Christian Schools and Social Selectivity

A new report from the Sutton Trust suggests that Christian state secondary schools in England are more socially selective than their secular counterparts.

Entitled Worlds Apart: Social Variation among Schools, it has been prepared by Alan Smithers and Pamela Robinson of the Centre for Education and Employment Research, University of Buckingham.

It will be found at:

The researchers have used a new indicator developed by the Department of Communities and Local Government. This is the Income Deprivation Affecting Children Index (IDACI), which plots the proportion of children in defined areas who are in families in receipt of income support.

These IDACI data have enabled them to calculate a Social Selectivity Index for each maintained secondary school.

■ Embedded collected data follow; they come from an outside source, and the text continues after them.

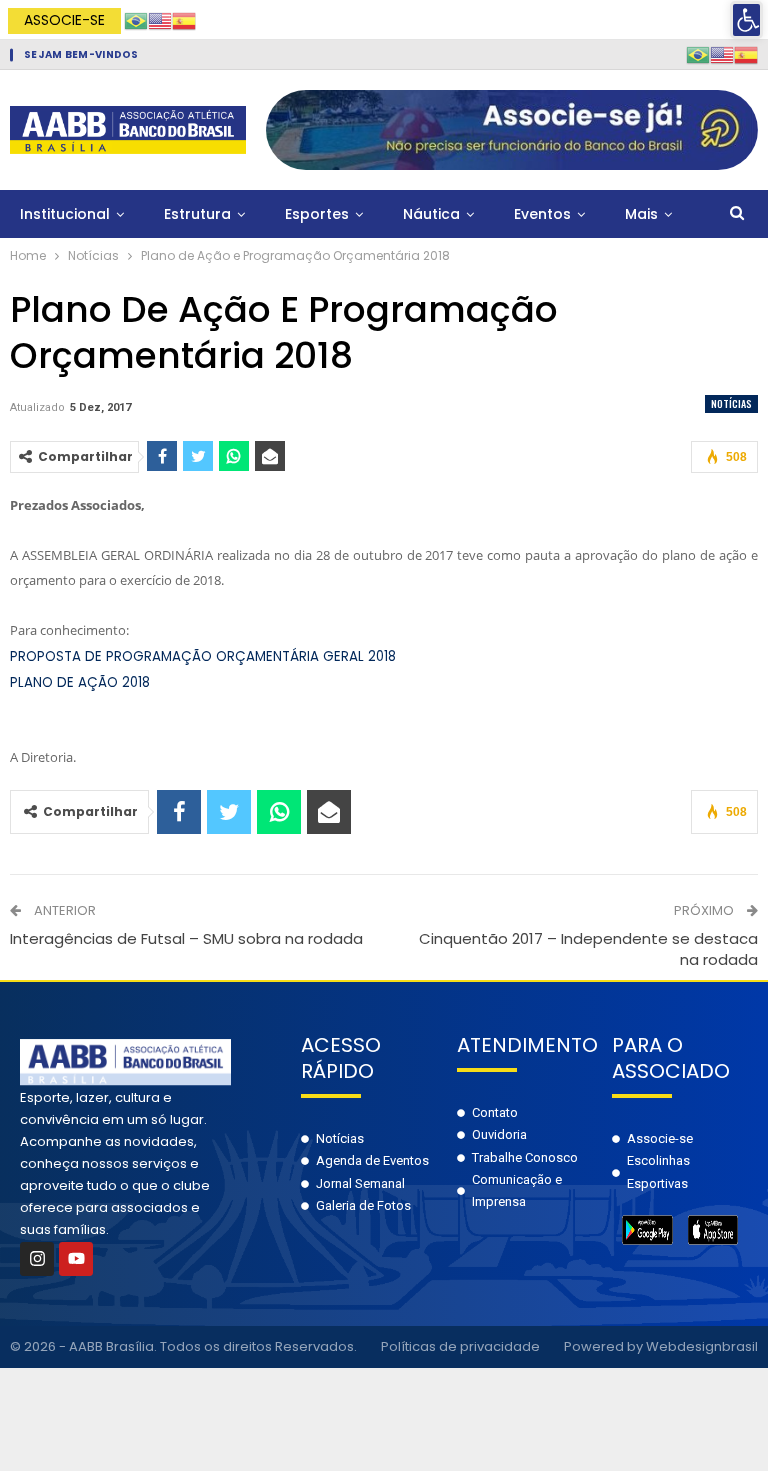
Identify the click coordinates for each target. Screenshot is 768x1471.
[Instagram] (37, 1259)
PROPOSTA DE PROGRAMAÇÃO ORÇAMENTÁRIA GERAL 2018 (203, 656)
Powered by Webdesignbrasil (661, 1346)
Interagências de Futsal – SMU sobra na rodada (186, 938)
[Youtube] (76, 1259)
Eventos (542, 214)
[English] (160, 19)
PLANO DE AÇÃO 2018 (80, 682)
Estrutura (197, 214)
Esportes (317, 214)
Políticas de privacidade (460, 1346)
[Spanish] (184, 19)
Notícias (731, 403)
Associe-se (64, 20)
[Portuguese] (136, 19)
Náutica (431, 214)
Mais (641, 214)
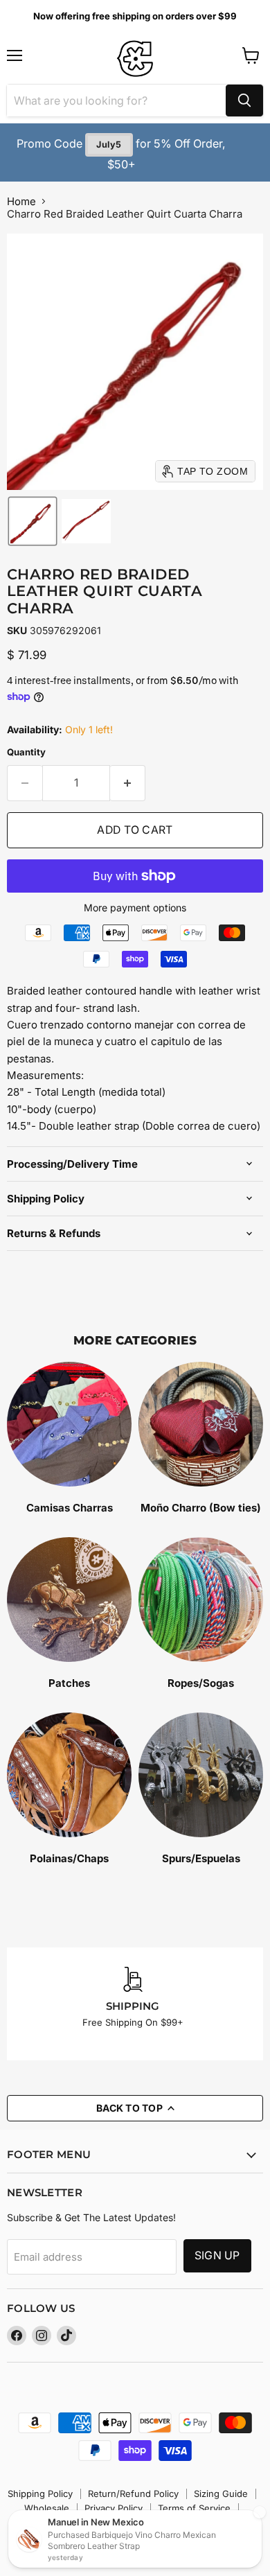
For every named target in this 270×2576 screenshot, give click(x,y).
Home (21, 201)
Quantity (26, 752)
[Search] (244, 100)
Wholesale (46, 2508)
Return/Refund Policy (133, 2493)
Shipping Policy (40, 2493)
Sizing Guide (221, 2493)
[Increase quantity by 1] (127, 783)
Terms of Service (194, 2508)
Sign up (217, 2255)
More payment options (135, 907)
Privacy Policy (113, 2508)
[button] (32, 521)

A high score indicates that a school takes fewer pupils from income deprived homes than would be expected from the locality, a low score that it takes an above average number.

For the large category of 2,679 comprehensive schools, the mean social selectivity score was 497.0. However, for 140 Church of England schools it was 520.1, for 308 Roman Catholic schools 507.2 and for 22 other Christian schools 515.9. The 14 non-Christian schools scored 482.3 and 2,195 non-faith schools 494.1.

The results of this survey could well restoke the fires of debate about faith schools in this country, especially as regards their perceived social divisiveness.

The Sutton Trust was founded in 1997 by Sir Peter Lampl with the aim of promoting social mobility through education. It is particularly concerned with breaking the link between educational opportunities and family background.

Those seeking to learn more about faith schools more generally might like to read Elizabeth Green, Mapping the Field: A Review of the Current Research Evidence on the Impact of Schools with a Christian Ethos (London: Theos, 2009, ISBN 978 0 9562182 0 9, £10).